The TOGAF Certification Portfolio also provides learning paths for existing practitioners with TOGAF 9 qualifications. These portfolio learning paths can be used by individuals to update their skillset with the latest knowledge of the TOGAF Standard, 10th Edition, or take on additional specialisms.
Q: Why is it important?
A: Enterprise Architecture now underpins a wider breadth of specialist business activity than ever, with its approach finding powerful application in areas such as the Digital enterprise, security and Agile management as well as the broader business and technology functions that it is most associated with. This means that there is a growing demand for Enterprise Architecture skills which, in turn, means that more people are entering it as a career path.

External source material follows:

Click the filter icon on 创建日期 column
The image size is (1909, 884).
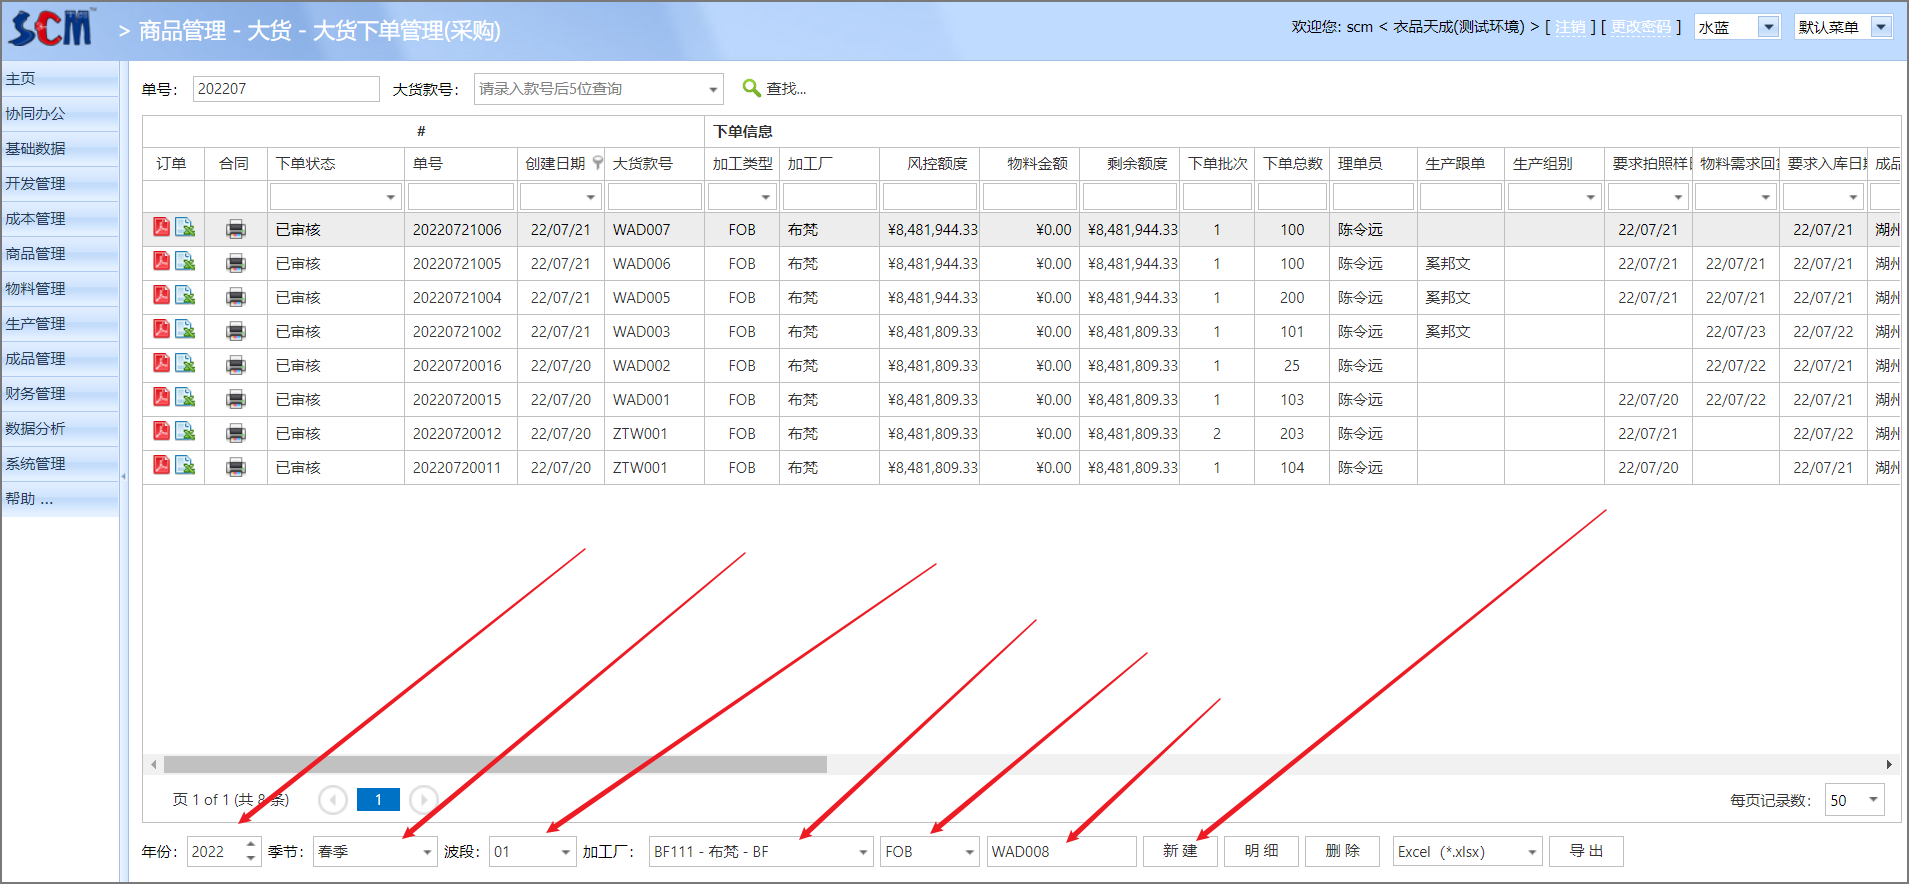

As the discipline of Enterprise Architecture has grown, so has the detail and coverage provided by the TOGAF standard. There was a recognized need to think carefully about the underlying structure of the standard: there is an obvious demand for it to be rigorous, detailed, and clear, but it also needs to be agile enough to track changing realities in Enterprise Architecture, and modular in a way that enables organizations to be flexible in how they employ different elements of the standard. These needs informed the structure of the TOGAF Standard, 10th Edition, and also guided how the TOGAF Certification Portfolio has modularized certification into multi-level learning paths, giving learners a more accessible entry point to the standard which delivers real value to business uses.
Q: How does the structure of the Standard relate to the TOGAF Bodies of Knowledge (BoK)?

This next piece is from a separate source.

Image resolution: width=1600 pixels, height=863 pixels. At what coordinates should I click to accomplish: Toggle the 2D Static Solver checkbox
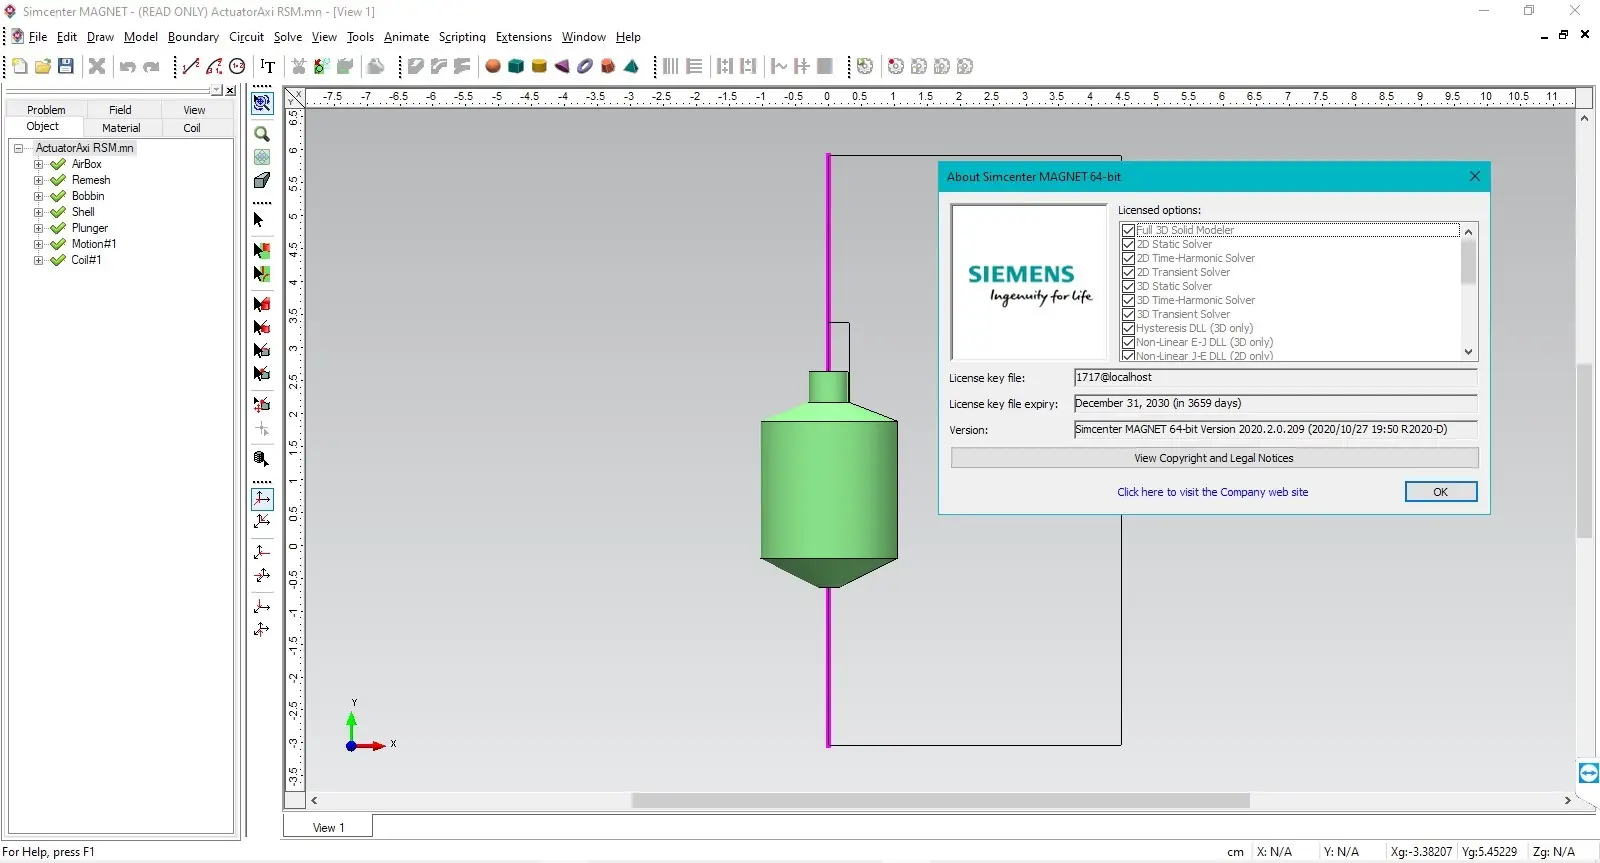1128,244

A: To meet the demand for distinct learning paths, the TOGAF Certification Portfolio has defined a number of bodies of knowledge drawn from a subset of the standard. A Body of Knowledge is the complete set of concepts, terms, and activities that make up a professional domain: as such, it defines the content for a certification and the material that is examinable. With the BoK approach, we can rigorously define a subset of the TOGAF standard which is relevant to a particular group of learners. For example, the BoK for the TOGAF Enterprise Architecture Certification is defined in two documents which can be updated and progressed without requiring a new version of the standard itself, while the standard can likewise take on a broader scope while remaining more usable by specific groups. In this way, the TOGAF Certification Portfolio will remain relevant through even relatively rapid shifts in the technological and business operating context.
Q: What else should readers know about the TOGAF Certification Portfolio?
A: Individuals who are TOGAF 9 Certified who wish to update their knowledge and skillsets as part of their professional development are catered for in the TOGAF Certification Portfolio by the TOGAF® Enterprise Architecture Bridge learning path. This learning path recognizes an individual’s existing knowledge investment, and consists of a reduced set of learning outcomes and is a separate examination. The learning path covers key changes in the TOGAF standard, together with material about the current context for Enterprise Architecture and modern best practices for the discipline.
Other learning paths available for individuals with TOGAF 9 certifications include TOGAF Digital Specialist, TOGAF Agile Specialist, and TOGAF Enterprise Architecture Leader.